Not the answer you need?
Register and ask your own question!

Joining new node: State transfer failed: -32 (Broken pipe)

sourjyasourjya EntrantCurrent User Role Beginner
I have a cluster with 2 nodes operating out of one site. I'm attempting to add a third node in a different site. All nodes are reachable from each other and manual entries with node IPs have been added to each node's /etc/hosts file for good measure.

When I attempt start xtradb on the new node, I get the following error message: State transfer to 2.0 (site-b-mysql-01) failed: -32 (Broken pipe) - after which the mysql launch aborts and node fails to join cluster. Partial log below (due to post character limit). Full log is attached.
2017-08-08T03:57:35.246411Z 0 [Note] WSREP: GCache history reset: old(00000000-0000-0000-0000-000000000000:0) -> new(00000000-0000-0000-0000-000000000000:-1)
2017-08-08T03:57:35.247116Z 0 [Note] WSREP: Assign initial position for certification: -1, protocol version: -1
2017-08-08T03:57:35.247193Z 0 [Note] WSREP: Preparing to initiate SST/IST
2017-08-08T03:57:35.247208Z 0 [Note] WSREP: Starting replication
2017-08-08T03:57:35.247259Z 0 [Note] WSREP: Setting initial position to 00000000-0000-0000-0000-000000000000:-1
2017-08-08T03:57:35.247703Z 0 [Note] WSREP: Using CRC-32C for message checksums.

Prompt
Please rewrite the part of the forum thread that opens with the words "2017-08-08T03:57:35.246411Z 0 [Note]" and closes with "for message checksums.", substituting "starting position" for "initial position" throughout.

Study material
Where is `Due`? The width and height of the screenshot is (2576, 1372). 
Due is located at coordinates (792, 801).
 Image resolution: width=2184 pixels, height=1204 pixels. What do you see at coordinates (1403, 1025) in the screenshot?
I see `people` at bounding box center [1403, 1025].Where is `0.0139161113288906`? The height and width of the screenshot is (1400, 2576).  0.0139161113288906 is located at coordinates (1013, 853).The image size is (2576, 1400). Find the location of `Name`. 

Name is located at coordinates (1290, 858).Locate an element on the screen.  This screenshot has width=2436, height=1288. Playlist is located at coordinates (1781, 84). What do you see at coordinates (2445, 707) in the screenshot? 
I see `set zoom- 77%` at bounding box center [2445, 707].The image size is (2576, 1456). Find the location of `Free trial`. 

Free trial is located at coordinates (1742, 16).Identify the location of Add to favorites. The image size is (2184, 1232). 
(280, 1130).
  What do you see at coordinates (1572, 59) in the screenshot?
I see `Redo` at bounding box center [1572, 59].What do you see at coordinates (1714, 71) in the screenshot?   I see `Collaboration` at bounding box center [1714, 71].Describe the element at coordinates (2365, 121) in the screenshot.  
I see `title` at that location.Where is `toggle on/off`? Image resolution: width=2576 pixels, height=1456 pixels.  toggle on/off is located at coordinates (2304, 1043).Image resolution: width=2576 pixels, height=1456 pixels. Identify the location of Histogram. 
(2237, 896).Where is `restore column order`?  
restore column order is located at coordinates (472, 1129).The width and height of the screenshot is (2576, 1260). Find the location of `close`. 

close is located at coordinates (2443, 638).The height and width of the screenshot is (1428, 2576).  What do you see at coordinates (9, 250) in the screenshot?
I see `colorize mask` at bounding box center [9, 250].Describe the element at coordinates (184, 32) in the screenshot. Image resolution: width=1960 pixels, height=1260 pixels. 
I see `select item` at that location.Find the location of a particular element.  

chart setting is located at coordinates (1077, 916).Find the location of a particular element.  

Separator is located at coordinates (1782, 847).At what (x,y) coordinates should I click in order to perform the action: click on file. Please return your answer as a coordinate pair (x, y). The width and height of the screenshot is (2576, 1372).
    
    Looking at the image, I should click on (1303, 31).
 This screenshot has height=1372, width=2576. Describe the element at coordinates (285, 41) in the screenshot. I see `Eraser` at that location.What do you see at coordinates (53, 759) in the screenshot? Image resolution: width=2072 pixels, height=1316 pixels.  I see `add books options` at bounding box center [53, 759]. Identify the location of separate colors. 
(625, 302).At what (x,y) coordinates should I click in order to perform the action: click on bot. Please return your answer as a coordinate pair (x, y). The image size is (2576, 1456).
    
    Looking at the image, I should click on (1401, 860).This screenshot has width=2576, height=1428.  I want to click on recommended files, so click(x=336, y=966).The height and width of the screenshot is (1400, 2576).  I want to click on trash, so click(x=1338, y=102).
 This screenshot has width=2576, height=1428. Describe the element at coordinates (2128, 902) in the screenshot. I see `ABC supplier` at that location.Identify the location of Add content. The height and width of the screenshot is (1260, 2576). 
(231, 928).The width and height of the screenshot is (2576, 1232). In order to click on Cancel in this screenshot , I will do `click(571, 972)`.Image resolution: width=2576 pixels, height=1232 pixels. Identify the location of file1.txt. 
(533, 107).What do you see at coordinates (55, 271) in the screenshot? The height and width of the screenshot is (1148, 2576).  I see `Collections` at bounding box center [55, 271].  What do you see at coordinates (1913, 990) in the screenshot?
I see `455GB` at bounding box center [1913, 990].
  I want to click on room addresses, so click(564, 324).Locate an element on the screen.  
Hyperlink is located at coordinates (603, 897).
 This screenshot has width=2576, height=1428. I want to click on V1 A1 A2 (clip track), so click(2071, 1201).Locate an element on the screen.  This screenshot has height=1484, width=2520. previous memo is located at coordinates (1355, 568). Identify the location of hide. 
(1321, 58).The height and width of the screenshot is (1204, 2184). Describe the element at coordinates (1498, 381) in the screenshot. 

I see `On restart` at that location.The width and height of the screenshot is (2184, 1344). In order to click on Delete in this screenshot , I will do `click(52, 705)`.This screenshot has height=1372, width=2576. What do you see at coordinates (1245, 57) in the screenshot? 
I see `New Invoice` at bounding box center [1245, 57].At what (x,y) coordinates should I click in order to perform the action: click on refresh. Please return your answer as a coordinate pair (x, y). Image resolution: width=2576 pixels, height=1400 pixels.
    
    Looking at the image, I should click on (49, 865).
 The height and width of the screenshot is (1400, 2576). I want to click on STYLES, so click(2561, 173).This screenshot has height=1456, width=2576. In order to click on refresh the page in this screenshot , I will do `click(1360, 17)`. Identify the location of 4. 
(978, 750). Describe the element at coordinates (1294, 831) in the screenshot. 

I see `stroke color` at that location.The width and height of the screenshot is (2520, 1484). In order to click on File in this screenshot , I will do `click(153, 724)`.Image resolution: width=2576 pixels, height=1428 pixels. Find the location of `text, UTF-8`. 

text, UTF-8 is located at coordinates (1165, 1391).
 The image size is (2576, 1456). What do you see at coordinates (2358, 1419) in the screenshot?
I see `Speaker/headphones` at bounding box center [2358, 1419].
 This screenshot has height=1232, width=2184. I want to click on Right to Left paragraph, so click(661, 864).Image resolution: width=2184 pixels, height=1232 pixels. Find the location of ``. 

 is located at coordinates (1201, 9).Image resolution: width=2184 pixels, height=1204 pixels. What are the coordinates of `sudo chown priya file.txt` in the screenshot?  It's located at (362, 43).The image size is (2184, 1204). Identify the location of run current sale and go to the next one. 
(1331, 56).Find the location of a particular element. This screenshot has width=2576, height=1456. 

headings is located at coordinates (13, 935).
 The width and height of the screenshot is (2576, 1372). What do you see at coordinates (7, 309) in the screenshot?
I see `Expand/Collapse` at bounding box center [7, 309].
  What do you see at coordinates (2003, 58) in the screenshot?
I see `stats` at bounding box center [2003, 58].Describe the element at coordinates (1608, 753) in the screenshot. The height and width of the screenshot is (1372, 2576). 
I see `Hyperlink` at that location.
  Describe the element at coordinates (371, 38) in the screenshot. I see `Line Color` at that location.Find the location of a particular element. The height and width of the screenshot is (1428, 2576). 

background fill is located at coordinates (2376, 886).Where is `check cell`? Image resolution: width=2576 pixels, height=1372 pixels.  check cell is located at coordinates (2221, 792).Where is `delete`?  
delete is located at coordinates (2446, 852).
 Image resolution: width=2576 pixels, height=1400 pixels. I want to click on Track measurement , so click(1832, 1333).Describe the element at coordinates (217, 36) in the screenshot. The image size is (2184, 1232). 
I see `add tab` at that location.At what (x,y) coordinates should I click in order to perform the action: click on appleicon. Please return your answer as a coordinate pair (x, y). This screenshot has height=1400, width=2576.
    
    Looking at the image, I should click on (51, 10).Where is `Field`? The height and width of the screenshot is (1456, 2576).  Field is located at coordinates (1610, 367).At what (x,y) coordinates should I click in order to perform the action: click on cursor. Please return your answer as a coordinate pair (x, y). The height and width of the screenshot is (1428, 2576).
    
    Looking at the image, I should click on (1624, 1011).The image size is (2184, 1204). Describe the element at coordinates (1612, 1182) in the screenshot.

Answer to this exercise
2017-08-08T03:57:35.246411Z 0 [Note] WSREP: GCache history reset: old(00000000-0000-0000-0000-000000000000:0) -> new(00000000-0000-0000-0000-000000000000:-1)
2017-08-08T03:57:35.247116Z 0 [Note] WSREP: Assign starting position for certification: -1, protocol version: -1
2017-08-08T03:57:35.247193Z 0 [Note] WSREP: Preparing to initiate SST/IST
2017-08-08T03:57:35.247208Z 0 [Note] WSREP: Starting replication
2017-08-08T03:57:35.247259Z 0 [Note] WSREP: Setting starting position to 00000000-0000-0000-0000-000000000000:-1
2017-08-08T03:57:35.247703Z 0 [Note] WSREP: Using CRC-32C for message checksums.